Gut microbiome extracellular vesicles in solid tumour patients

Cancer is a disease with around 19.3 million annual incident cases and ~10 million yearly deaths across the world according to the Global Cancer Observatory (2020). During cancer immunotherapy targeting programmed death 1, some patients exhibit primary or acquired resistance. It is essential to address drug resistance to improve the efficacy of cancer immunotherapy. (Walton, G. E. 2020). The microbiome, influences multiple physiological functions and pathological processes especially metabolism, inflammation, and immunity - both locally and systemically. There is increasing evidence indicating that the gut microbiome variations could also be affecting immunotherapy, playing an important role in clinical outcomes. This study aims to understand if extracellular vesicles in the gut affect the immune system in cancer patients through. The study plans to do so by analysing the protein cargo of extracellular vesicles extracted from the faecal samples of 28 patients diagnosed with lung carcinomas or solid tumours who are yet to undergo immunotherapy. 19 healthy persons matched with age and gender were treated as controls.

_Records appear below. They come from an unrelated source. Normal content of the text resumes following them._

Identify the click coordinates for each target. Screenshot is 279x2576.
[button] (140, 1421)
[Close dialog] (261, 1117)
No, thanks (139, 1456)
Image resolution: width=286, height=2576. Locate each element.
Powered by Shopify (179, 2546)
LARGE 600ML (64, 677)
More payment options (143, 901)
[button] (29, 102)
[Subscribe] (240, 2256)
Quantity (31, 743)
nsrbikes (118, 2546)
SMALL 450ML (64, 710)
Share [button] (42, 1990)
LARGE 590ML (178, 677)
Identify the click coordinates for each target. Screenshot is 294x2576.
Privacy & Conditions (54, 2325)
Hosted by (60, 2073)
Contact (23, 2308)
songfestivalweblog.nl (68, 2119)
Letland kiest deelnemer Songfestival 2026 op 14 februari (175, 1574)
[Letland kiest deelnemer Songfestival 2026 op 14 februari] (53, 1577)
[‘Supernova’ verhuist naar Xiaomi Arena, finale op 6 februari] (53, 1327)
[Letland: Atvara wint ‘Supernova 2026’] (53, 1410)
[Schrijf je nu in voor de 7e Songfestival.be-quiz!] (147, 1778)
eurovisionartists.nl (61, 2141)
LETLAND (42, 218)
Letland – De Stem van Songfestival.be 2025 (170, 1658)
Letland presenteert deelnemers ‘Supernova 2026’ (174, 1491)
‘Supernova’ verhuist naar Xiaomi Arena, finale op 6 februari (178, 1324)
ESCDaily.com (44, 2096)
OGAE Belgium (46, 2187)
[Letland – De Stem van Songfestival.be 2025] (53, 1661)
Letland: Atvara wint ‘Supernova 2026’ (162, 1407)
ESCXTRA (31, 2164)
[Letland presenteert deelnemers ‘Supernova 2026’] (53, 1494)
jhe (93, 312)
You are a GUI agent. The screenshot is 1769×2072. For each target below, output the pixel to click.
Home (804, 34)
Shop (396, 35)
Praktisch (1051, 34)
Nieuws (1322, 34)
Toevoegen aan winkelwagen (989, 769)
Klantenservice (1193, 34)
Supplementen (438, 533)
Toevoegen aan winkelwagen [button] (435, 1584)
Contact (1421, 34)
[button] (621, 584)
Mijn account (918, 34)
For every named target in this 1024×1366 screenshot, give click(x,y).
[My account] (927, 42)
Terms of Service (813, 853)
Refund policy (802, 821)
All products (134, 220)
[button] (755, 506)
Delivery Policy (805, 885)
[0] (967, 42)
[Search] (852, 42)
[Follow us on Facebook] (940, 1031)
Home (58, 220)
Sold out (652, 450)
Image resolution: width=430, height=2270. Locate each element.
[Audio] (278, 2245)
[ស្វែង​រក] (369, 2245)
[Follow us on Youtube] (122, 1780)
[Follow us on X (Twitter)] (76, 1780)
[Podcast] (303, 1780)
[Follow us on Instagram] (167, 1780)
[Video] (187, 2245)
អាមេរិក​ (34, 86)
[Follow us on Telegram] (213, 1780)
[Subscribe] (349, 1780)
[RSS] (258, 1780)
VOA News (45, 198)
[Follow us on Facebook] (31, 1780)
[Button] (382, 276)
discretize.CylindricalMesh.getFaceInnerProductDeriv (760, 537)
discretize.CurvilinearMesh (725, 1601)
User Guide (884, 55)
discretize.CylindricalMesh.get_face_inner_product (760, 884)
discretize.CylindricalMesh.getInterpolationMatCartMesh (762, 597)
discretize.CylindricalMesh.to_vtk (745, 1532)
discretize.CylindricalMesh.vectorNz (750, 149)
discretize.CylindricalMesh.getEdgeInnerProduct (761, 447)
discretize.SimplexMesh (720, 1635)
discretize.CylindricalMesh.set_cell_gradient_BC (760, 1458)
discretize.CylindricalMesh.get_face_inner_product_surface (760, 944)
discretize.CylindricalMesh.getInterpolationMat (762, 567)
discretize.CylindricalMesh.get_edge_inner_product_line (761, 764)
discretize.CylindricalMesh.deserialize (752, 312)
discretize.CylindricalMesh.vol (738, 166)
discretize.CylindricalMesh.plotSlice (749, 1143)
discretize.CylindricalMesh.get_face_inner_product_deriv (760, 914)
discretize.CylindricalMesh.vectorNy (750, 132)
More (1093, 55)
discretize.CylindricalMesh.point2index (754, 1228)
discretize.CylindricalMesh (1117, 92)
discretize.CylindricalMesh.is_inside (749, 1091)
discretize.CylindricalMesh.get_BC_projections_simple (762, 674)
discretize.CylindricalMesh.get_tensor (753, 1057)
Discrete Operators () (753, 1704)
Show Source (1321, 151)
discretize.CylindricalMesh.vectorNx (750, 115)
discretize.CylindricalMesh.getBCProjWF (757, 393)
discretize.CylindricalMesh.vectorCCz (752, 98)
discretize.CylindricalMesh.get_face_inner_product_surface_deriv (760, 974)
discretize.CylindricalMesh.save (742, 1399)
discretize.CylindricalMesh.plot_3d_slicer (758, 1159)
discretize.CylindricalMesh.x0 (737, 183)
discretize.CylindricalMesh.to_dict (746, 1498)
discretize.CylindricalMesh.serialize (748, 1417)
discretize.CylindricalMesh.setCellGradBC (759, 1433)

There have been thought-provoking findings from nanoparticle size analysis leading us to believe that the general size of the cancer EVs is larger than those in healthy groups. Also, the mass spectrometry and protein analysis points to larger protein cargos in cancer patients as compared to healthy patients, despite a lower gut microbial diversity. This is an important finding that supports the hypothesis that gut microbiota play a role in cancer pathophysiology. Therefore, there is a need to explore gut microbial dysbiosis in cancer to enhance the understanding of the disease. In the future, the protein data obtained in this MSc thesis will be cross-analysed with clinical therapy response and disease relapse data from patients after a 2-year follow-up.